__Exercise task__
Could you retype the records without any changes, starting from their first line and ending with the line that contains "pos(140,650)", both included?

__Data supplied__
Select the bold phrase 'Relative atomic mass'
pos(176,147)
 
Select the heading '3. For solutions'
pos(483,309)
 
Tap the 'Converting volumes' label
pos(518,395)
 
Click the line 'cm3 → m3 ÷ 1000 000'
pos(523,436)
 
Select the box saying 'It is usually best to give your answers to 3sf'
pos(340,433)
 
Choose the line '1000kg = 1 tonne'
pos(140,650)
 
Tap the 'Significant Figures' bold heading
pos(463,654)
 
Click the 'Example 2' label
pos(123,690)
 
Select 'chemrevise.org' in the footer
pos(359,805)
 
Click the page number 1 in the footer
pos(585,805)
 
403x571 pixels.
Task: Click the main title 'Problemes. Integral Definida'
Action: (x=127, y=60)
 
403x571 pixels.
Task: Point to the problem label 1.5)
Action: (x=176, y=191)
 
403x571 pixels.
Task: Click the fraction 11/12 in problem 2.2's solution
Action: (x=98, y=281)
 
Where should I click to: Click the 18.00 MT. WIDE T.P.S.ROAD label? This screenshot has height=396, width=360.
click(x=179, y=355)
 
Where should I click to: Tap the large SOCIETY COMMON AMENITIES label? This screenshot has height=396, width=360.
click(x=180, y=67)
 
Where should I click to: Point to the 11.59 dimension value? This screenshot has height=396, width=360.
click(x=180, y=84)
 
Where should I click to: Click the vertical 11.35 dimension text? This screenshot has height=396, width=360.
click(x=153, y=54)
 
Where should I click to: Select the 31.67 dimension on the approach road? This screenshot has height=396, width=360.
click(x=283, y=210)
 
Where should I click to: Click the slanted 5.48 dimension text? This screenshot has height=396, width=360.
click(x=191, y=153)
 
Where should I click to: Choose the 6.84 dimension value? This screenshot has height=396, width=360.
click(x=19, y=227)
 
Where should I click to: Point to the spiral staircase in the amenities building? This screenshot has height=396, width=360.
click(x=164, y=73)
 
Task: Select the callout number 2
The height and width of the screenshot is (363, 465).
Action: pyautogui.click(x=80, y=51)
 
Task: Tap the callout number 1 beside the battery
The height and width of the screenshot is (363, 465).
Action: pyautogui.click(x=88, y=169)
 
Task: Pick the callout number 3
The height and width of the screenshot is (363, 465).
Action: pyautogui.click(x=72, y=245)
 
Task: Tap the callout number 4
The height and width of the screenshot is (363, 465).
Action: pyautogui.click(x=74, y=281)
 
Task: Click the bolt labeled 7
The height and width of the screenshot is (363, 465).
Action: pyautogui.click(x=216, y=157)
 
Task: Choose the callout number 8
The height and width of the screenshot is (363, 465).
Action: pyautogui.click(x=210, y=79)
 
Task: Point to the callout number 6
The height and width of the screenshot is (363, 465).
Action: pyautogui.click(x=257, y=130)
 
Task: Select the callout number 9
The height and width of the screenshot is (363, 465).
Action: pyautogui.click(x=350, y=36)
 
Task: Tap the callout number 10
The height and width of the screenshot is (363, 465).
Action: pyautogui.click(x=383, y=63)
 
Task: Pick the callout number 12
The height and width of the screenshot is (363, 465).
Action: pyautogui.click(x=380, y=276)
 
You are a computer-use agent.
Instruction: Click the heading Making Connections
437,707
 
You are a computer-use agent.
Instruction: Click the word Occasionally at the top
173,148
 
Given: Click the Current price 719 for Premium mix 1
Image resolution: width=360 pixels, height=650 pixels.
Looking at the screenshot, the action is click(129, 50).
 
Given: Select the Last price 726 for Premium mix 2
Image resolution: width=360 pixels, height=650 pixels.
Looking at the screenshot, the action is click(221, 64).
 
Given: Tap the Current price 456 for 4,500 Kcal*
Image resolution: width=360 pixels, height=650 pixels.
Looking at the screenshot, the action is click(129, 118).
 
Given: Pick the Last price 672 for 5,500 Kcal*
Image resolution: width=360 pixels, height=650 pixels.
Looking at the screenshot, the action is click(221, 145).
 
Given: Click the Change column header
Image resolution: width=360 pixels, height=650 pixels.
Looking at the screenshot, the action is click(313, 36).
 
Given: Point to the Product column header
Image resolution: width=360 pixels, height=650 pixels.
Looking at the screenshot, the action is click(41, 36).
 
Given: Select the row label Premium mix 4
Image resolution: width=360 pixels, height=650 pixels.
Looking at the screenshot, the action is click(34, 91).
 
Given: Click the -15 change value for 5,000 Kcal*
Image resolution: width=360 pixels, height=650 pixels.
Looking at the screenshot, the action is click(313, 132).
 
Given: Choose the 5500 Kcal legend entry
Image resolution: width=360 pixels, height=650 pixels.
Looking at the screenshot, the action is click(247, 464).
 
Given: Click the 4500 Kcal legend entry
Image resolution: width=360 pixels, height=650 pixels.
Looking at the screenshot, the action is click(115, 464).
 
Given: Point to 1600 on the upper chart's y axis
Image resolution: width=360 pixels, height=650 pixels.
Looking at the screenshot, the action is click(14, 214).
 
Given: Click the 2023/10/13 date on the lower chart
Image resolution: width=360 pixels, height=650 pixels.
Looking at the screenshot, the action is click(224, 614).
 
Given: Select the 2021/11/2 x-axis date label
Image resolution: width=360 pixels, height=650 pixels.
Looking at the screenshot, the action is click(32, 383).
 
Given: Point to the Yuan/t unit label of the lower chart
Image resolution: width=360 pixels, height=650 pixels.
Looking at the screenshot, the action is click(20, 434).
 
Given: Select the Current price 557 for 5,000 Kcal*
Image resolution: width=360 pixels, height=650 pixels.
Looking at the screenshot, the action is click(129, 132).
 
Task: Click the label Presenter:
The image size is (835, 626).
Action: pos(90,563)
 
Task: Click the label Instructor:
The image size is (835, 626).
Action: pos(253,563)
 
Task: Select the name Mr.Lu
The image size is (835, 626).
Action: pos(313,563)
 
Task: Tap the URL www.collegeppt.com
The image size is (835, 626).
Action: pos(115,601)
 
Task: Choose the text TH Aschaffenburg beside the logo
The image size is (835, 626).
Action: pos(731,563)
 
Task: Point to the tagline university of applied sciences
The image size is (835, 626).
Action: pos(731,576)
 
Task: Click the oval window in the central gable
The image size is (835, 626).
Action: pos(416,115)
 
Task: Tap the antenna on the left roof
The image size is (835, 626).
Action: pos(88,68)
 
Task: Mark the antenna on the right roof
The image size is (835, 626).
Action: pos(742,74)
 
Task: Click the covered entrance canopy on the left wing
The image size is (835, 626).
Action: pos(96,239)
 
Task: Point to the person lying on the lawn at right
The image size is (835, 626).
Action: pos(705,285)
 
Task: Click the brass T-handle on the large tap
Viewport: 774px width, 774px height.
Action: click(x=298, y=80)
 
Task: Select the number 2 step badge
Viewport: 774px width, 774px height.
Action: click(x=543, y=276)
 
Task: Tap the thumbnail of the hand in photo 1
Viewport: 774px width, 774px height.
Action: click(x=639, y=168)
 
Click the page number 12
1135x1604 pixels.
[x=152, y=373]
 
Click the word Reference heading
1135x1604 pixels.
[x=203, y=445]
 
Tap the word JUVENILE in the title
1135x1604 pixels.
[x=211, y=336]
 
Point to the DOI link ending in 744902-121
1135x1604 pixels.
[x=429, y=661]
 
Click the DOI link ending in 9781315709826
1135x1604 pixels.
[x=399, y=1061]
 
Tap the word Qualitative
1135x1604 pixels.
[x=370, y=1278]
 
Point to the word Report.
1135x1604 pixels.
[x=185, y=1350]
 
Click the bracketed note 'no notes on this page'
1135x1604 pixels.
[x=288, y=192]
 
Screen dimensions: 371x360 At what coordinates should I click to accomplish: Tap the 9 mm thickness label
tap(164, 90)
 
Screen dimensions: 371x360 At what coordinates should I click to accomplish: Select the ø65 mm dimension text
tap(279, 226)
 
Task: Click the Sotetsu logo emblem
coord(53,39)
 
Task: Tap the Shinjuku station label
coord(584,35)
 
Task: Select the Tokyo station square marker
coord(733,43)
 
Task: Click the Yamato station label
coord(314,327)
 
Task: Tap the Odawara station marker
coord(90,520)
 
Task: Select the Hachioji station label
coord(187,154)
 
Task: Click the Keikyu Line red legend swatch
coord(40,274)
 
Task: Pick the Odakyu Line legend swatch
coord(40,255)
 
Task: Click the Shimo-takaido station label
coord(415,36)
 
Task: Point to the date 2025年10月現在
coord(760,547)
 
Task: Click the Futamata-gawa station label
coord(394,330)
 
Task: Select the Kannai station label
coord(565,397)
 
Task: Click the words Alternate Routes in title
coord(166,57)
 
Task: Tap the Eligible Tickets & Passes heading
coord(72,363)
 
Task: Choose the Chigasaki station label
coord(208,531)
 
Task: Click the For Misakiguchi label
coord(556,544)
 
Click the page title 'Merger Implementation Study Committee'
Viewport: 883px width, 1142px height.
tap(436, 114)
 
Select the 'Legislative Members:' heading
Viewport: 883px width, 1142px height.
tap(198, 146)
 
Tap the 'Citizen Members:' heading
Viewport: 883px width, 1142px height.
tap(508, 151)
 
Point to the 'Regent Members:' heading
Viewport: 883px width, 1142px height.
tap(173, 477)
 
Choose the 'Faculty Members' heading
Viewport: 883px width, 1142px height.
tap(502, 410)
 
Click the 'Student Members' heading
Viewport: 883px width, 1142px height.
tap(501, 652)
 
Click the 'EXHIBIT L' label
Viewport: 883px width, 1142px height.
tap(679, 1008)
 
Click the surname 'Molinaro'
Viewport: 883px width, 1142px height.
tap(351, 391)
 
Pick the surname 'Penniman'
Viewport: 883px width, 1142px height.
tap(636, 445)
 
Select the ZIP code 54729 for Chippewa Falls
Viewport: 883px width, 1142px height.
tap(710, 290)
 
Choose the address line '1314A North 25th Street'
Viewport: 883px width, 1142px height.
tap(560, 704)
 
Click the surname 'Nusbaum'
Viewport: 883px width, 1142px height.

__Expected answer__
Select the bold phrase 'Relative atomic mass'
pos(176,147)
 
Select the heading '3. For solutions'
pos(483,309)
 
Tap the 'Converting volumes' label
pos(518,395)
 
Click the line 'cm3 → m3 ÷ 1000 000'
pos(523,436)
 
Select the box saying 'It is usually best to give your answers to 3sf'
pos(340,433)
 
Choose the line '1000kg = 1 tonne'
pos(140,650)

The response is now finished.